Bu Melina'nın en sevdiği filmin başrolüydü. Saçlarının onun ki gibi görünmesini her zaman isterdi.
"Anneciğim benim saçlayım neden sayı değil?"
"Çünkü senin saçların babanın saçlarına benziyor."
"Ama senin saçlayın sayı."
"Belki kardeşinin saçları sarı olur."
"Ama benim kaydeşim yok ki."
"Olmasını ister miydin peki?"
Melina heyecanla bana baktıktan sonra yüzünü astı.
"Aşlında eğlenceli olabiliy. Ama istemiyoyum ben size yeteyim."
Ağzım açık kalmıştı bu açıklamasından sonra, beni çok şaşırtmıştı.
Tavşanını kucağına aldıktan sonra odadan koşarak çıktı.
"Babacığııımm!"
****
Hazırlanıp aşağı indiğimde kahvaltı hazırdı.
Semoş'a Arsel'in nerede olduğunu sordum.
"Valla nereye gittiğini bilmiyorum. Kahvaltı hazırladık o kadar bir lokma yemedi. Hasta gibiydi sanki biraz."

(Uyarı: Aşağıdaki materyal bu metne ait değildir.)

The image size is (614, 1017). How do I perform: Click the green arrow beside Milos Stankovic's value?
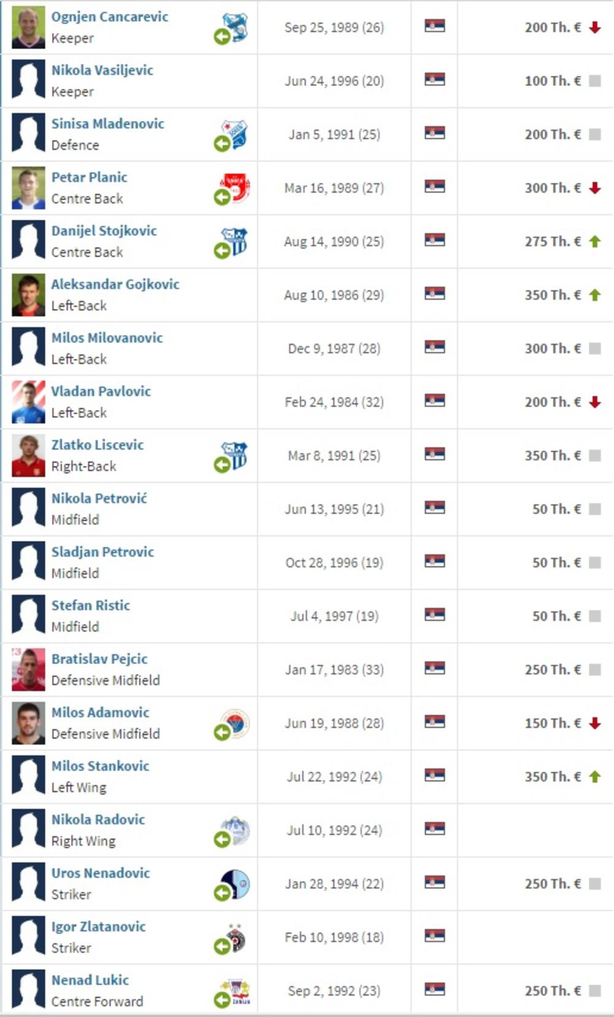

Ona bir telefon açtım ancak cevap vermiyordu.
Neredesin Arsel ya?
"Anne babam neyde?"
"Bilmiyorum tatlım. Herhalde bir işi çıktı hadi gel biz kahvaltı yapalım."
Melina'yı sandalyesine oturttuğumda telefonum çaldı.
Arsel'in aradığını düşünerek bakmıştım ancak arayan numara Rus hattıydı.
Kim olduğunu hemen anlamıştım mideme acı bir kramp girmişti.
Açmadım, tekrar aradı.
"Anne felefon."
"Duydum anneciğim."
"Açmayacak mışın?"
"Açıyorum."
Bahçeye çıktıktan sonra açmıştım telefonumu.
"Efendim."
"Nerdesin?"
"Sana hesap vermek zorunda değilim!"
"Hayır zorundasın."
"Bak, birlikte çalışıyor olmamız sana hesap vereceğim anlamına gelmez anladın mı? Rahat bırak beni!"
"Elimizde fotoğrafları olan biri için fazla cesur sözler bunlar. Sana basit bir soru sordum."
Telefonu sıkmaktan neredeyse parçalamak üzereydim.
"İstanbuldayım."
"O kadar da zor değilmiş gördün mü? Asabi kocan nasıl? Oraya gittiğine göre yine birilerini pataklamış olmalı."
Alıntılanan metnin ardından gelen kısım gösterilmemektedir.